* _TASK TO COMPLETE_
Below are some entries. Return exactly the lines from the one with "658x288 pixels. Task: Click" through the final line, leaving out any pictures.

* _Dataset entries_
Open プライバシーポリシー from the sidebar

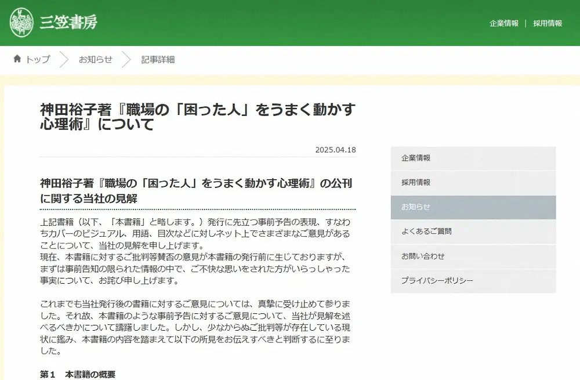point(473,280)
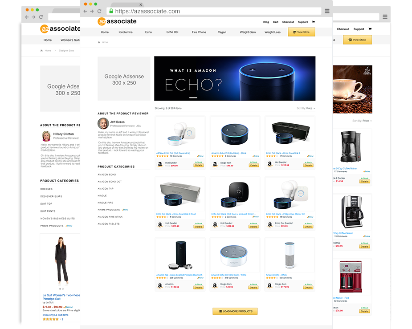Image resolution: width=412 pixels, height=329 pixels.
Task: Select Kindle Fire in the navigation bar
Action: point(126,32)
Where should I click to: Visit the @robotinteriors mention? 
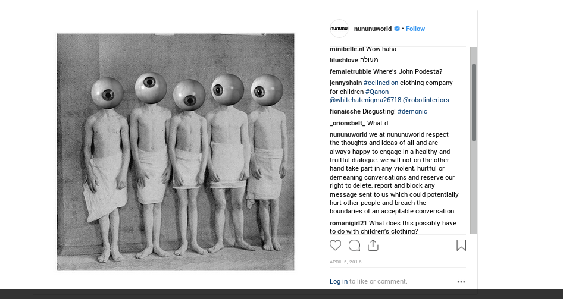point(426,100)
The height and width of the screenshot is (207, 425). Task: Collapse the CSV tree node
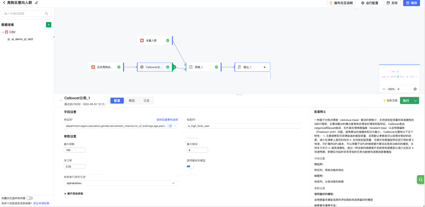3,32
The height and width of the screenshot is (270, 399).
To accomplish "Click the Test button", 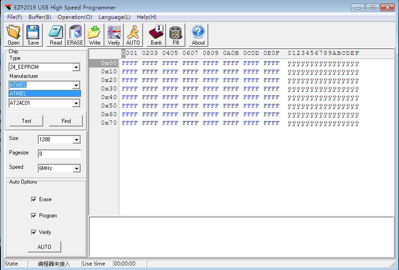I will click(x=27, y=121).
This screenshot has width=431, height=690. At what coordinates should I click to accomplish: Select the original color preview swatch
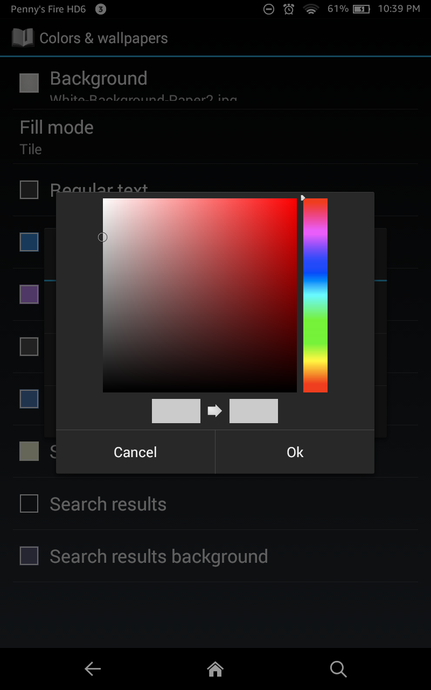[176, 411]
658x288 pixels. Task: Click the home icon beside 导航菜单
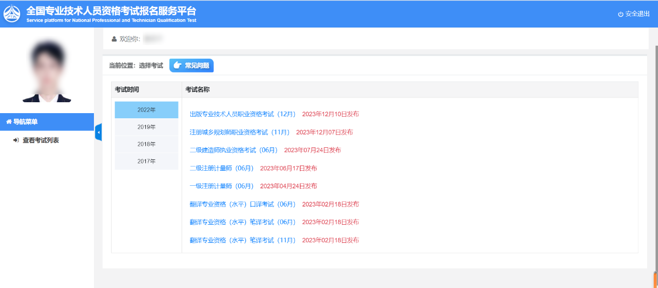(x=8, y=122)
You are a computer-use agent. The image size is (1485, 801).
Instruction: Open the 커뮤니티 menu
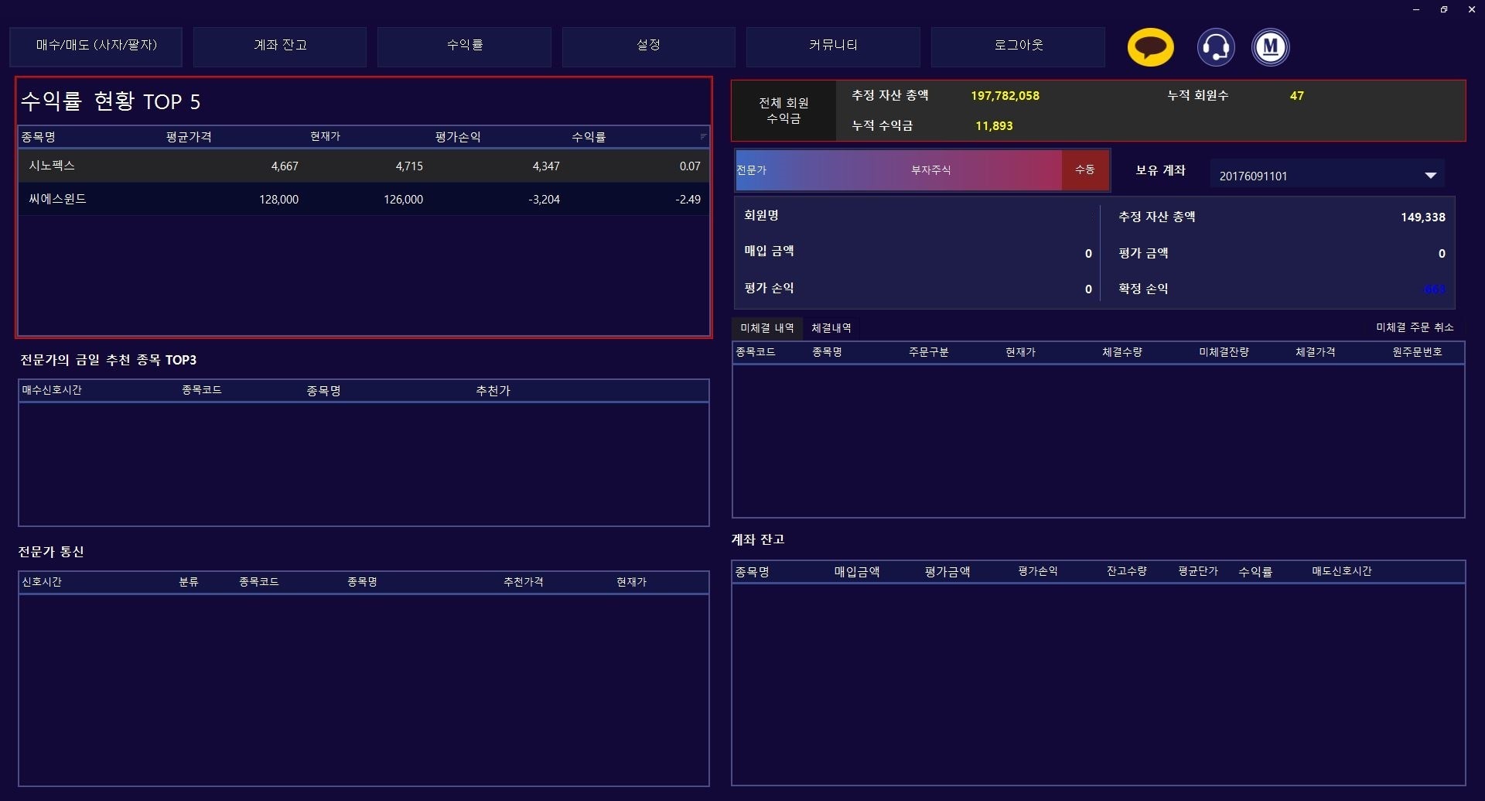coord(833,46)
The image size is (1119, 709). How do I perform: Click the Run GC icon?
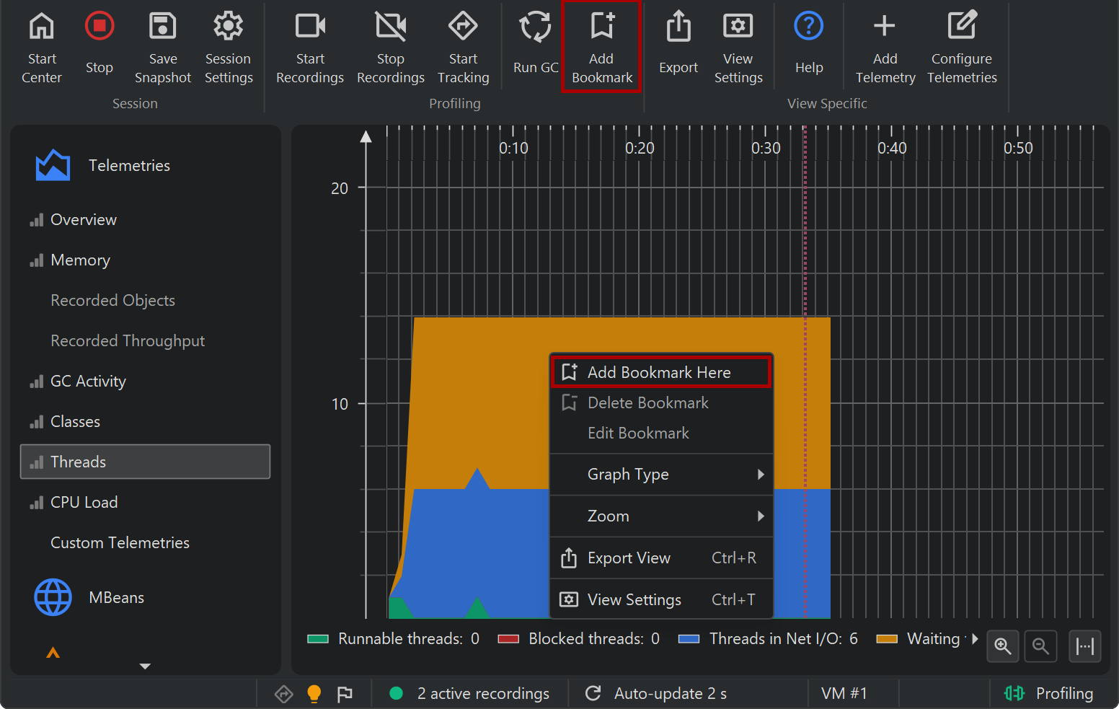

* _EXERCISE OUTPUT_
658x288 pixels. Task: Click the home icon beside 导航菜单
(x=8, y=122)
You are a computer-use agent. The image size is (1485, 801).
Instruction: Open the 커뮤니티 menu
coord(833,46)
The image size is (1119, 709). How do I perform: Click the Run GC icon?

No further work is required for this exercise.